Meta(META.US), Facebook's parent company, announced the release of a series of new artificial intelligence models, including one that can self-assess, which may reduce human involvement in the AI development process. The release follows Meta's paper in August that detailed how the tool uses the same "chain-of-thought" technology as OpenAI's o1 model to improve accuracy in answering challenging problems such as science, coding, and math. Meta researchers trained the assessment model on entirely AI-generated data, eliminating the need for human input.
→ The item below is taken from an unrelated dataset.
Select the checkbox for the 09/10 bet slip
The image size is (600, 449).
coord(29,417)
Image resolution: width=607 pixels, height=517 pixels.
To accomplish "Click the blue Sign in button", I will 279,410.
Meta's move marks a significant step forward for the company in AI's ability to learn and assess itself. Self-assessment technology not only improves model accuracy but also may reduce the cost and inefficiencies of the reinforcement learning process that currently relies on human feedback. Meta researchers say using AI to assess its own capabilities is key to creating intelligent agents that can learn from their mistakes and improve autonomously. These agents are envisioned as digital assistants capable of performing a wide range of tasks without human intervention.
Meta researcher Jason Weston emphasized that as AI advances, it will become increasingly adept at self-checking. The ability to learn and assess oneself is crucial for AI. Besides Meta, companies like Google and Anthropic are also researching reinforcement learning concepts based on AI feedback, but they typically do not publicly release models.
In this release, Meta also introduced other AI tools, including an update to the image recognition model Segment Anything, which can speed up response generation time for large language models (LLM), and a dataset for discovering new inorganic materials. The tools' release further demonstrates Meta's efforts and commitment to advancing AI technology.